Puiser dans les deniers publics, spéculer indûment et sans scrupules avec le foncier réputé le plus prisé du domaine public, cultiver ignoblement la corruption autour des marchés publics, des droits et services administratifs, font, toute honte bue, les sources de fortune des plus nantis de chez nous. Rien qui fasse avancer la société, au contraire, tout pour en précipiter la ruine.
Quel contraste ! De ce coté rien que pour de l'ostentation, l'argent est une obsession que l'on poursuit pathologiquement et abominablement jusqu'à 99 ans, voire plus, quand le sort le veut bien. De l'autre coté, dans la communauté des gens dont l'humilité et la simplicité n'accordent la moindre place à l'ostentation dans leur esprit, contribuer de par son imagination, son audace et ses efforts à la promotion d'un monde meilleur et plus équitable est érigé en une culture, objet et sujet de tous les sacrifices. Autant dire que si Satan a pu créer ou impacter quelques créatures, ces derniers ne sont pas de ceux là. Seul Dieu a pu créer et inspirer de si nobles créatures, modèles utiles à l'humanité.

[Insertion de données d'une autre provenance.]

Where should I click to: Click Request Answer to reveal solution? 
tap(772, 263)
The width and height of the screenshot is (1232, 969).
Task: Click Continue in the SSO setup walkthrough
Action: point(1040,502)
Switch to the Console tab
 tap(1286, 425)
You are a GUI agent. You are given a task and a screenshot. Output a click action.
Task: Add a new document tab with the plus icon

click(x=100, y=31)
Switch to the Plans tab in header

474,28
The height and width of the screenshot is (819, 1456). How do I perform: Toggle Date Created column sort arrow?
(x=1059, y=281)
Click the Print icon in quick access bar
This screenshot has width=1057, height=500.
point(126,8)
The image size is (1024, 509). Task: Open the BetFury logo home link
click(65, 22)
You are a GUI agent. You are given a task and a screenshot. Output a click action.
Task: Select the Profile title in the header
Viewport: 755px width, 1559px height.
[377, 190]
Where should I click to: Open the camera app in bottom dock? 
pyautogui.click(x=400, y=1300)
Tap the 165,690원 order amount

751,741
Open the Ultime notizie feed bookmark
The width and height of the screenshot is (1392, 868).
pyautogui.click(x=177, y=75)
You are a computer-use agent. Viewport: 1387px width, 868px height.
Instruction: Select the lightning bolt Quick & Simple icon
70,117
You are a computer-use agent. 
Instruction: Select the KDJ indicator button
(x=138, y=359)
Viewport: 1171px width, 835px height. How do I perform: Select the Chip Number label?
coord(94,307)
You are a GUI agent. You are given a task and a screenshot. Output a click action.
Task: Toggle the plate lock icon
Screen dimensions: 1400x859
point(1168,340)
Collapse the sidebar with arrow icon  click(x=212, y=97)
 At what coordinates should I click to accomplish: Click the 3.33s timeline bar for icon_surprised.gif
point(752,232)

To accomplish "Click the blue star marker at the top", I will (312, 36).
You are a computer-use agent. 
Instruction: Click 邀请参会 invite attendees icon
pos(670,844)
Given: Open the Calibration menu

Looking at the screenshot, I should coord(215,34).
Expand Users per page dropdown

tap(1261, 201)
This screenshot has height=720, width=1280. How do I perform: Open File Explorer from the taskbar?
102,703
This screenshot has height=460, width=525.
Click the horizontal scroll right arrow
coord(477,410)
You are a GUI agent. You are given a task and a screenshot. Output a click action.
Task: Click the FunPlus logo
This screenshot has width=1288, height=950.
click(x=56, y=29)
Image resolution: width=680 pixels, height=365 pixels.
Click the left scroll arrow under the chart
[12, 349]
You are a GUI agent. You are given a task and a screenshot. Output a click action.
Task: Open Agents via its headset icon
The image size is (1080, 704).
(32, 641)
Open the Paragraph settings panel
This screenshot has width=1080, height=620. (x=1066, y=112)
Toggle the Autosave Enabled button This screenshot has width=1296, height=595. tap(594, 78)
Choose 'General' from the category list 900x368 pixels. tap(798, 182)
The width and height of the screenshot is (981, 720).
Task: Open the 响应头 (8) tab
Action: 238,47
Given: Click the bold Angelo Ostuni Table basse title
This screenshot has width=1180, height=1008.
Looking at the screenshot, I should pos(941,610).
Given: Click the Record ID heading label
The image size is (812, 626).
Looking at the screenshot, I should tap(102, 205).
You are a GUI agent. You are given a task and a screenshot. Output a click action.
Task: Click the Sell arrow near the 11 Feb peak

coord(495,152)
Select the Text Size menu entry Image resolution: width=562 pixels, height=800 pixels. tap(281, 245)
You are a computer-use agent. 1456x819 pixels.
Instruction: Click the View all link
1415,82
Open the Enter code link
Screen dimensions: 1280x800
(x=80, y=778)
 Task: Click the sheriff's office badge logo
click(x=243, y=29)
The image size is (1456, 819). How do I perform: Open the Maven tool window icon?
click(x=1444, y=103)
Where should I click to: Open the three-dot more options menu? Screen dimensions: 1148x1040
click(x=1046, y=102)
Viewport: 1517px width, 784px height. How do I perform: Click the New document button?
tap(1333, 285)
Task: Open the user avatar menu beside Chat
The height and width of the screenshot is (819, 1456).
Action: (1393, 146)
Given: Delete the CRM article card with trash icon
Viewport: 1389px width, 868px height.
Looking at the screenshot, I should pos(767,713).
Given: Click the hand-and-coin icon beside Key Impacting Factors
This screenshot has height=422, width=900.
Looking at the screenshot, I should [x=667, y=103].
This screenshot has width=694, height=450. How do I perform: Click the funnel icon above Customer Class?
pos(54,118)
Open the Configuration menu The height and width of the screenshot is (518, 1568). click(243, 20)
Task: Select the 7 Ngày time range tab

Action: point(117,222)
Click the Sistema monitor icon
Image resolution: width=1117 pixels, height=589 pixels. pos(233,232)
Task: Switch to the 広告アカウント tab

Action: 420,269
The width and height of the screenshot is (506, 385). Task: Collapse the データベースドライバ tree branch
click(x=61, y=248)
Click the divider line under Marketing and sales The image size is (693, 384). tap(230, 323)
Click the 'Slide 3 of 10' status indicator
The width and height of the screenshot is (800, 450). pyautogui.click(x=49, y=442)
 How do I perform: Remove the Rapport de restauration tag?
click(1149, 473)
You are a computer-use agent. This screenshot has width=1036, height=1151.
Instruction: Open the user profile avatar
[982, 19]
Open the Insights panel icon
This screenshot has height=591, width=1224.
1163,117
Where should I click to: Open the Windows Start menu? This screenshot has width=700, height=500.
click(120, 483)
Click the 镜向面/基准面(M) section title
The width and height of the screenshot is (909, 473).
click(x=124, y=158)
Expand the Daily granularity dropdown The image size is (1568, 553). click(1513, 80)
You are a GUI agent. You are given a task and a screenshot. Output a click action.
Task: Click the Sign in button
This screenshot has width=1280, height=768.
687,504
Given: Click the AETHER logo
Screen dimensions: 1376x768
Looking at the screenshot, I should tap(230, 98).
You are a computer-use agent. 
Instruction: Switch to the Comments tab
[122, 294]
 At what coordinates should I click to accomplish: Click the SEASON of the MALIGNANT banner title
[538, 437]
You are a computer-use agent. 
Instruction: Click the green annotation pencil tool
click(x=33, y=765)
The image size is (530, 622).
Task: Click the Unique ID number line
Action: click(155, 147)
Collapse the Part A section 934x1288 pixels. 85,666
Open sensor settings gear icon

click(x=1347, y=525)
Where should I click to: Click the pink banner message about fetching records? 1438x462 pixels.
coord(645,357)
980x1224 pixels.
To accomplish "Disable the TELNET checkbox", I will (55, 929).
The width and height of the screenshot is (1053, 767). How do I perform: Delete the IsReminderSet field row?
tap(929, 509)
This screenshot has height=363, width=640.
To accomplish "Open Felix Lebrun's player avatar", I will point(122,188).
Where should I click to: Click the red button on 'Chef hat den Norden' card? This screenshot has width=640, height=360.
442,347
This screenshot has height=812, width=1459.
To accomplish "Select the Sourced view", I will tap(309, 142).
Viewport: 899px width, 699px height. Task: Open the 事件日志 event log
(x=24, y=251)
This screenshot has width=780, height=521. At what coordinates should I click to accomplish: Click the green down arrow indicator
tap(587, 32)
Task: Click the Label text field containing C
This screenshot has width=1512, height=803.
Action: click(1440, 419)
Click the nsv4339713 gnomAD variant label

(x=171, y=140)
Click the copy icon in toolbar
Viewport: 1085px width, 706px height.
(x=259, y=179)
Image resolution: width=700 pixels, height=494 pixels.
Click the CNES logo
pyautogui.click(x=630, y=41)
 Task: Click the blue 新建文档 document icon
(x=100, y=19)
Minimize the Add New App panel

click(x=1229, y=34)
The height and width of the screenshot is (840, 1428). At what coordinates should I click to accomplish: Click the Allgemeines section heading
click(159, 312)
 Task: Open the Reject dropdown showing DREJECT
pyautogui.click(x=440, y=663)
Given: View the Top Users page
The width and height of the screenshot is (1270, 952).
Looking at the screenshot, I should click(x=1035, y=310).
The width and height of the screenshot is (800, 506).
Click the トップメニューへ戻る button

À l'heure où je suis en train d'écrire cet article j'apprends que Zuckerberg vient encore de s'illustrer par un autre acte en rapport avec le terrorisme islamiste et les propos du candidat Donald Trump, qui propose de bannir les musulmans d'entrer aux Etats-Unis : il vient d'exprimer sa solidarité aux musulmans du monde qui souffrent de l'instrumentalisation de leur religion et de discriminations consécutives. Contrairement à Trump, Zuckerberg dit qu'il n'y a pas de place pour la haine et la discrimination sur cette planète; c'est ce que ses parents juifs lui ont enseigné.
Ce que nous pouvons retenir à travers cela, tous ces comportements qui plombent notre société, comparativement à ceux qui la font progresser, est que Satan est à chercher dans les coins et recoins des cœurs et esprits, qu'il a fini de corrompre, quels que soient la religion, la race, la classe sociale ou le genre de l'individu.